The #1 reason I got a tune and Hptuners - A/C and Cooling fan control.
I can say on a 2006 Trailblazer SS that the RPM cutout works independent of the TPS. It flat warms up the AC in the over 5K RPM range regardless of WOT or not. Changes to these RPM settings do work on this TBSS. This is seen by the clutch on the compressor kicking out via a test light to the compressor clutch wire.
Can anyone post with authority the actual redline of an AC compressor?
Overpressure concerns are solved with the high pressure kickout switch. (And other ways.)
So far 5500 RPM hasn't killed a compressor for me yet.
The WOT kickout killed a compressor clutch on a freeway on ramp with lots of smoke on my 85 Olds. High AC pressure, kick it out, and it could not spin the compressor back up thus burning up the clutch. So it was a little weak from being kicked out in this manner several times. (I replaced only the fried clutch and bearing not the entire compressor. Good thing it had it's own separate belt.) The WOT kickout leaves the highest starting torque load and high engine speeds on the AC clutch because all other times it has to cycle the clutch will leave more off time for the head pressure to come down and reduce starting torque needed. (And usually lower engine speed.) I think it is a bad idea to use WOT kickouts for the above reasons. (Unless there is a hard RPM limit then we are trading one part for another.)
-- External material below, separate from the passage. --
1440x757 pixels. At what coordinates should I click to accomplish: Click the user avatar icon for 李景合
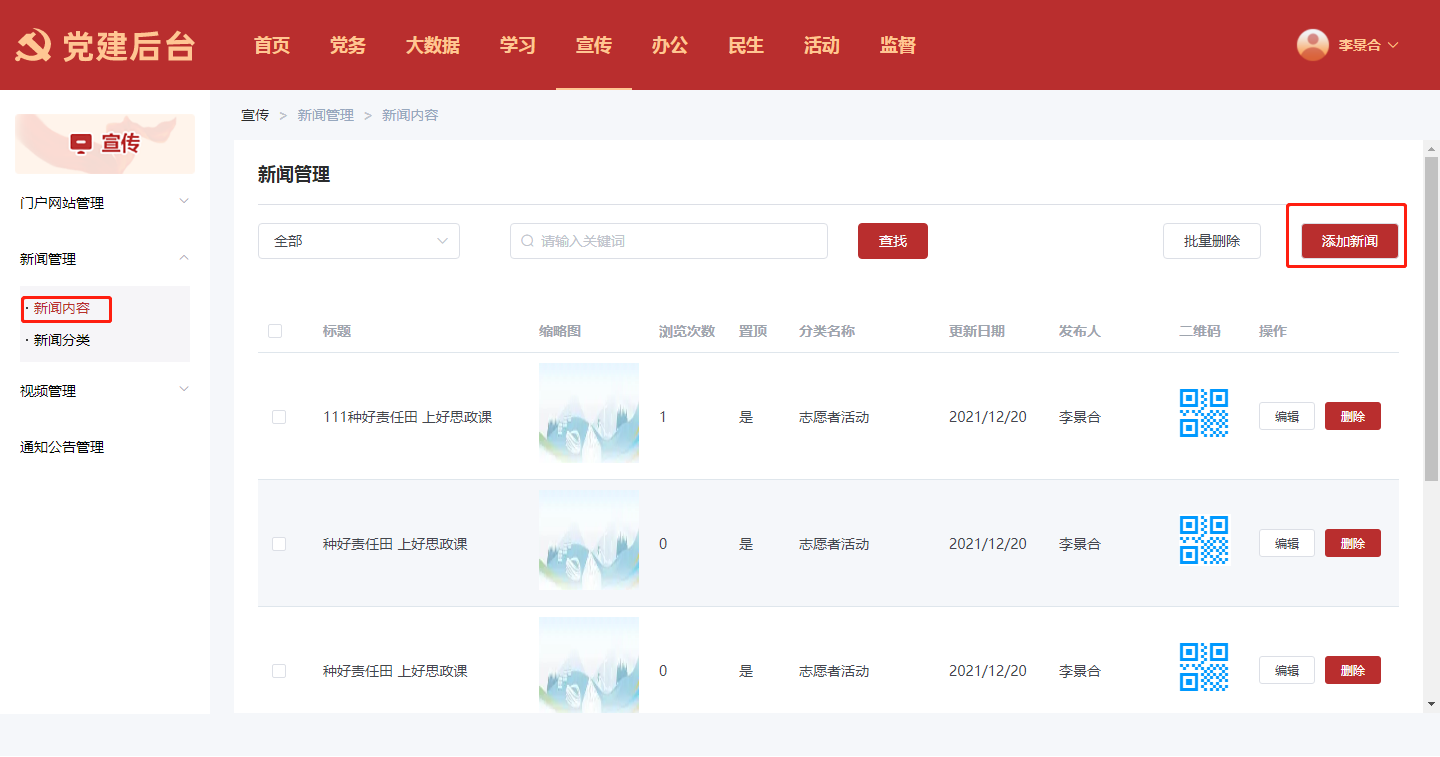[1312, 45]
I disagree that GM knows when to kick out the compressor. This is an old 1970's hot rod trick used later on underpowered cars. GM may have a proving grounds in AZ but they are from Michigan staring at snowbanks most of the year. Both the Fan % and AC cutout stock settings unnecessarily and noticeably reduce the AC ability. For example: 55 degree output air at idle in 110 + weather due to lack of fan use. Command more fan and the idle AC output temps cooled down. Must be fuel economy concerns and not wanting to add an extra extreme air temperature table just for AZ.